→ **REQUIRED ACTION**
Beneath this instruction is a block of data; output from it exactly the lines that run from the one containing "Image resolution: width=1024" through the one containing "Image resolution: width=799", inclusive.

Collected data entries
*****
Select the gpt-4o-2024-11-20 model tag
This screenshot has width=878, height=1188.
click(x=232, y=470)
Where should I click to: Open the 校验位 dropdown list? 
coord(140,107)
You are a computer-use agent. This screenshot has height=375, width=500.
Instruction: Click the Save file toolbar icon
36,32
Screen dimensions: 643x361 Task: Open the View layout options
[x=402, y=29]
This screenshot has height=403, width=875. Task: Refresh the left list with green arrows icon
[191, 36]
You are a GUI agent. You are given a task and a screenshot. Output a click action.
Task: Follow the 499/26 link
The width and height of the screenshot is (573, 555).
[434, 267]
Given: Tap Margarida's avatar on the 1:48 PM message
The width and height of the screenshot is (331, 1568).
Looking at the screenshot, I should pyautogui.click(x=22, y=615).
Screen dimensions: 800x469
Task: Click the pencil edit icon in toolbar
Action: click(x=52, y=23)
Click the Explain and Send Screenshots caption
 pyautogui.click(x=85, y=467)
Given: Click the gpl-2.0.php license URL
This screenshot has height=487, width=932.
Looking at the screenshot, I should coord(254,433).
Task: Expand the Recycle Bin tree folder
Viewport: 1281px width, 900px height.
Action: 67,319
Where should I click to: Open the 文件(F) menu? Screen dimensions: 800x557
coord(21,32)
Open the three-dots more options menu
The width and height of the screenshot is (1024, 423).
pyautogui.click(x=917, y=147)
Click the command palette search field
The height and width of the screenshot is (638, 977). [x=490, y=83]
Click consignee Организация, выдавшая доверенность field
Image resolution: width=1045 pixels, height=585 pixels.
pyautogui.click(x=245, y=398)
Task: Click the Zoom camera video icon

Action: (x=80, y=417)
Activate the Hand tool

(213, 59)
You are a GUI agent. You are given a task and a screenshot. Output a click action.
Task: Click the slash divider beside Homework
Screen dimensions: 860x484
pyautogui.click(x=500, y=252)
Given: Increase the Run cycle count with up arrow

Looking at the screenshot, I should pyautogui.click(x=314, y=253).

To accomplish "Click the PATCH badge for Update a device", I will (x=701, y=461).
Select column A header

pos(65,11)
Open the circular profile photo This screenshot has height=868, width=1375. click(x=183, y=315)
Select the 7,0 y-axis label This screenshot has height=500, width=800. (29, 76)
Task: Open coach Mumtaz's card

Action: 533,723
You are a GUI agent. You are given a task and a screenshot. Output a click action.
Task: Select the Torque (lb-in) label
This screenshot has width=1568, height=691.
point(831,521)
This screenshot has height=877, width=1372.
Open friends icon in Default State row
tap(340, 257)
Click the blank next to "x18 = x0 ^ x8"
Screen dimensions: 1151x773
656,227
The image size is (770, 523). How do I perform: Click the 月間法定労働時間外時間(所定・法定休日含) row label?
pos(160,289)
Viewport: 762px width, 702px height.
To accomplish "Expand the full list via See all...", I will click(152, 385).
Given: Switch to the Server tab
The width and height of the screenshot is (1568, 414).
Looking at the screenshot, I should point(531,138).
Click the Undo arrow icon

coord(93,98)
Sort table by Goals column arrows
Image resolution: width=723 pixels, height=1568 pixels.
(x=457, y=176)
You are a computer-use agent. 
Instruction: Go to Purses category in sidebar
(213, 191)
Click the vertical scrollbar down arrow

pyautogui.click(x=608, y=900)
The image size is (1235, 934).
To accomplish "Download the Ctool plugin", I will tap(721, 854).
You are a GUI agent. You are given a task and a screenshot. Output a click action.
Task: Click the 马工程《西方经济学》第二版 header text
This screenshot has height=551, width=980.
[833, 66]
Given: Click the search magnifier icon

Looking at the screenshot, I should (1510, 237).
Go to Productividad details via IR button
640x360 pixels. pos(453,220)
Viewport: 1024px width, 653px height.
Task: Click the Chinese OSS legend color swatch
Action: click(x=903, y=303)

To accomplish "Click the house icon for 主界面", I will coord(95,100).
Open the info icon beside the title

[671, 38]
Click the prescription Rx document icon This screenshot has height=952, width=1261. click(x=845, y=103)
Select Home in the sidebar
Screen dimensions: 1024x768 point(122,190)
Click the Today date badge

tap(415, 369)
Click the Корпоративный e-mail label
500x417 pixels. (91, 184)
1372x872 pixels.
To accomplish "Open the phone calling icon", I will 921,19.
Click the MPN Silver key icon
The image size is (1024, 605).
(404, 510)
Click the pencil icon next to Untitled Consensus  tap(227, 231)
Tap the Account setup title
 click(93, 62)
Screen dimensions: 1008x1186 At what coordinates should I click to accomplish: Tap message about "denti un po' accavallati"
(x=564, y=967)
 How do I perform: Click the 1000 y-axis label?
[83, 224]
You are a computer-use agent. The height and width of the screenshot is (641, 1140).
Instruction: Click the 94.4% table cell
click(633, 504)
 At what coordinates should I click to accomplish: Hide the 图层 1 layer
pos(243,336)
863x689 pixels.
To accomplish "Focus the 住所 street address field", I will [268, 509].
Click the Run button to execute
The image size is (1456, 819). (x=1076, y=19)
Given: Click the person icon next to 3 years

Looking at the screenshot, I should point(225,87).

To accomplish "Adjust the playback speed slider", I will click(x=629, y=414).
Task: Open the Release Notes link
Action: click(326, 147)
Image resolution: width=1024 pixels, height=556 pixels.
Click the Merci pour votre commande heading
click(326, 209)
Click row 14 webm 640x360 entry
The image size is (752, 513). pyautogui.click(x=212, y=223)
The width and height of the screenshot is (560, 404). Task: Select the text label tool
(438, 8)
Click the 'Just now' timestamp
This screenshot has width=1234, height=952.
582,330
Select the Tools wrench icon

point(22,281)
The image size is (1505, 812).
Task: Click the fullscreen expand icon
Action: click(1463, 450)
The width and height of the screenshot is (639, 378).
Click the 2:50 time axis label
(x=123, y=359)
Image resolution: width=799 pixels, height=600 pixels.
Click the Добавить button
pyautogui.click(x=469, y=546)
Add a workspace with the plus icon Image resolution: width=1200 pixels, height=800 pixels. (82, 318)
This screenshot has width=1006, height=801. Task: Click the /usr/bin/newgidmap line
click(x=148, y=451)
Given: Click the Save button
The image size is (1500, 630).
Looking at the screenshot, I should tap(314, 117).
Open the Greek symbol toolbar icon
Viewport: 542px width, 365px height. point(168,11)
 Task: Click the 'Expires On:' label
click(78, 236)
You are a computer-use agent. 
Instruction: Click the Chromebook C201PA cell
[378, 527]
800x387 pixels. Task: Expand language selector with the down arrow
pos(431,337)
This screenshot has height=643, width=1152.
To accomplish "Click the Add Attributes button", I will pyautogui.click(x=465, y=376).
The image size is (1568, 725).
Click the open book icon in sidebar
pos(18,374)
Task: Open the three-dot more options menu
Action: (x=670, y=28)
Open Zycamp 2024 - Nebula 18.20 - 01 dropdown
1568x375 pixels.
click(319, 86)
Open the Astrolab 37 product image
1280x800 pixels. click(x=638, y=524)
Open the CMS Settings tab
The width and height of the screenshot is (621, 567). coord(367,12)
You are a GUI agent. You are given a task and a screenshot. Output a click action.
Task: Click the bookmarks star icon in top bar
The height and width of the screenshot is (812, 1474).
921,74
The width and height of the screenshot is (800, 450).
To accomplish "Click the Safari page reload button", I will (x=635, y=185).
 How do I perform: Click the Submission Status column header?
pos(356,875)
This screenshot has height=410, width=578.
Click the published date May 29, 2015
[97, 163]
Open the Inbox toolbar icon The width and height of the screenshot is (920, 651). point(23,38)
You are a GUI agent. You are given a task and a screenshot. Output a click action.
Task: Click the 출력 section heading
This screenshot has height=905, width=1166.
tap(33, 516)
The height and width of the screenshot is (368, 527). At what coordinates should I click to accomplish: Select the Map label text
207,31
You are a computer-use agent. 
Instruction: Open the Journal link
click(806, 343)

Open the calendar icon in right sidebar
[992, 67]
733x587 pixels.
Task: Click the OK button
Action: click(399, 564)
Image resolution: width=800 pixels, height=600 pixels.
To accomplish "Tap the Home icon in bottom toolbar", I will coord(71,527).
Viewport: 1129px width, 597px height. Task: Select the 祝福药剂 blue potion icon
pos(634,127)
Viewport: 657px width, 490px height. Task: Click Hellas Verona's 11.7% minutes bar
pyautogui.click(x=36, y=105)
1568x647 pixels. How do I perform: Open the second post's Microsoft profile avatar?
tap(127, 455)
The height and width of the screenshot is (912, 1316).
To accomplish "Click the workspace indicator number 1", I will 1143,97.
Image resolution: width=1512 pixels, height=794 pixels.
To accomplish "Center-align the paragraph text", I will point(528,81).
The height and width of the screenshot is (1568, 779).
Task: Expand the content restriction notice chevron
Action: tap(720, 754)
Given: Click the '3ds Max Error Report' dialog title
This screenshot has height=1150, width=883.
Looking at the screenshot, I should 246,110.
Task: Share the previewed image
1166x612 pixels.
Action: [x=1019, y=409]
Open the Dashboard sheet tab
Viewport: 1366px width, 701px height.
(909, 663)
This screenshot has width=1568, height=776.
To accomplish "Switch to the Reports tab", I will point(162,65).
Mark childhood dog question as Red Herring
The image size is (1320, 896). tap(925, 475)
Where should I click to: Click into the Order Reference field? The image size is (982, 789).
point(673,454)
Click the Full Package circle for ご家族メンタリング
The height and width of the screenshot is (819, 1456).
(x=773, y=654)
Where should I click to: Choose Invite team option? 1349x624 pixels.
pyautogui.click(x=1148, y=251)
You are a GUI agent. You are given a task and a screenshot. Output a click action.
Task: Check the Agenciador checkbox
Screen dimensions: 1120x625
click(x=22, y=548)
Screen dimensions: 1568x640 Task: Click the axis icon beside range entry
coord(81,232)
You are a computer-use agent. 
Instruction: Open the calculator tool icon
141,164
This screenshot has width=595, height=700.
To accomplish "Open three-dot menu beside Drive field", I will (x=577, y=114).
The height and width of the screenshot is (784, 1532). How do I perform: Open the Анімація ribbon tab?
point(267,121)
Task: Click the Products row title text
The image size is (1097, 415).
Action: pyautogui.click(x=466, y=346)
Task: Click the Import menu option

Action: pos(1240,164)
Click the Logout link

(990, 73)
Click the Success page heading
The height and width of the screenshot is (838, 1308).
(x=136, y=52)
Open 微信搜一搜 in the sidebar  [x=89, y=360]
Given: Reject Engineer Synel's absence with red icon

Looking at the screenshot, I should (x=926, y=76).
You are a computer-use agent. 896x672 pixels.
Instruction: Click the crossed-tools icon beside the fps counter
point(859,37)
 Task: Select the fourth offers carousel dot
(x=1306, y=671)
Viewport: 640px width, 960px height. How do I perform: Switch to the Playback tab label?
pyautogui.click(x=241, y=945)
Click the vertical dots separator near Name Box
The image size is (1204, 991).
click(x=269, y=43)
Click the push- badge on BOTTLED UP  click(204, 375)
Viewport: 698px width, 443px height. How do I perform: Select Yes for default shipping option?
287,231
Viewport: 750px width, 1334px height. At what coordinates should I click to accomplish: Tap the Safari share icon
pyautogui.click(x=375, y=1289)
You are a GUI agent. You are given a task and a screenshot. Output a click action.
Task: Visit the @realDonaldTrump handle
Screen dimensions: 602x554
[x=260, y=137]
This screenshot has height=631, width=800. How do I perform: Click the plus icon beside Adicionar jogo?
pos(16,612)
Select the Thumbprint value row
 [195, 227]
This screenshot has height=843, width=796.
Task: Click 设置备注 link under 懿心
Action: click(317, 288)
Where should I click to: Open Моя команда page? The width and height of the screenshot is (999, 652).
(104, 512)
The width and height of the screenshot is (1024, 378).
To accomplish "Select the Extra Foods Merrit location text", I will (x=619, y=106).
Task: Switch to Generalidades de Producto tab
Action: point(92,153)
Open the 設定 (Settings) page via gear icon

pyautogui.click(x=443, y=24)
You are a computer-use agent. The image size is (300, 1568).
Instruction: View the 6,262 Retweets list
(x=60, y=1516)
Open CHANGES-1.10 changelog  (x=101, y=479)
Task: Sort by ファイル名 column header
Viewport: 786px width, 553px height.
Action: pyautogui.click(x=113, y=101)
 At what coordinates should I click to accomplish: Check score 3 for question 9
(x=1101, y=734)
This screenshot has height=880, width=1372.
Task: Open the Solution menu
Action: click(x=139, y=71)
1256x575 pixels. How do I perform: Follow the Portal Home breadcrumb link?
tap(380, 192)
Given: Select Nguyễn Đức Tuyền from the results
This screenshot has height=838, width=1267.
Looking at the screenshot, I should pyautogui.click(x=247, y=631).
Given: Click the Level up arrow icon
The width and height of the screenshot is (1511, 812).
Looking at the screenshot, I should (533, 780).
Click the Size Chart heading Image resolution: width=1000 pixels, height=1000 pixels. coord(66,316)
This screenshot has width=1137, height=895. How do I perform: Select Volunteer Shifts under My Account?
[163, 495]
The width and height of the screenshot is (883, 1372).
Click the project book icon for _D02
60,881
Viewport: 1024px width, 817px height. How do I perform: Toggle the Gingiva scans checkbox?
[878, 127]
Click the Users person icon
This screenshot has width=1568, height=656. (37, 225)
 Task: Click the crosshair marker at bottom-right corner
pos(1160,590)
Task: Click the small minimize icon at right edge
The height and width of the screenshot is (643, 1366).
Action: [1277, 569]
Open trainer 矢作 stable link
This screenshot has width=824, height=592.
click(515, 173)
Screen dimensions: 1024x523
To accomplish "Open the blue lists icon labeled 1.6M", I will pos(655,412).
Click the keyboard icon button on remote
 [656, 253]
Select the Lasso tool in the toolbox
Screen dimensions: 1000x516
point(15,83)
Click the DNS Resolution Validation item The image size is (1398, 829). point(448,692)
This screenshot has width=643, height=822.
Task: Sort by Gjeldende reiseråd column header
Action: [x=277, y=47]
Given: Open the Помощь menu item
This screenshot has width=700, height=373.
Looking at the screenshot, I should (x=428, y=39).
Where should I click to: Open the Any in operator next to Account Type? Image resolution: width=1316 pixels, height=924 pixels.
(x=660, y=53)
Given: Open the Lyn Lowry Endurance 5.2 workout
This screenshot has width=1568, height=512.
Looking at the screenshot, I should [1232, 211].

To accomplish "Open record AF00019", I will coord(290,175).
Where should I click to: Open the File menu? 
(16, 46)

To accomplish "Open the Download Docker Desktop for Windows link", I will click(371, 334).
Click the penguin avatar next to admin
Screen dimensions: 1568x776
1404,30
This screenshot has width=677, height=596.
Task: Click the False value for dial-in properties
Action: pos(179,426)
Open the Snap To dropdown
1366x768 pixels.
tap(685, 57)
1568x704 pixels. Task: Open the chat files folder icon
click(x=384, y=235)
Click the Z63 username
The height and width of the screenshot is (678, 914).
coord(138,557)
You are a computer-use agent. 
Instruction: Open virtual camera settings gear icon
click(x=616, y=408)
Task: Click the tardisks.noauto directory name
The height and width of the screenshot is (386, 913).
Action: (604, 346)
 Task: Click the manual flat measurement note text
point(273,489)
*****
→ **RESPONSE AREA**
Image resolution: width=1024 pixels, height=556 pixels.
Click the Merci pour votre commande heading
click(326, 209)
Click row 14 webm 640x360 entry
The image size is (752, 513). pyautogui.click(x=212, y=223)
The width and height of the screenshot is (560, 404). Task: Select the text label tool
(438, 8)
Click the 'Just now' timestamp
This screenshot has width=1234, height=952.
582,330
Select the Tools wrench icon

point(22,281)
The image size is (1505, 812).
Task: Click the fullscreen expand icon
Action: click(1463, 450)
The width and height of the screenshot is (639, 378).
Click the 2:50 time axis label
(x=123, y=359)
Image resolution: width=799 pixels, height=600 pixels.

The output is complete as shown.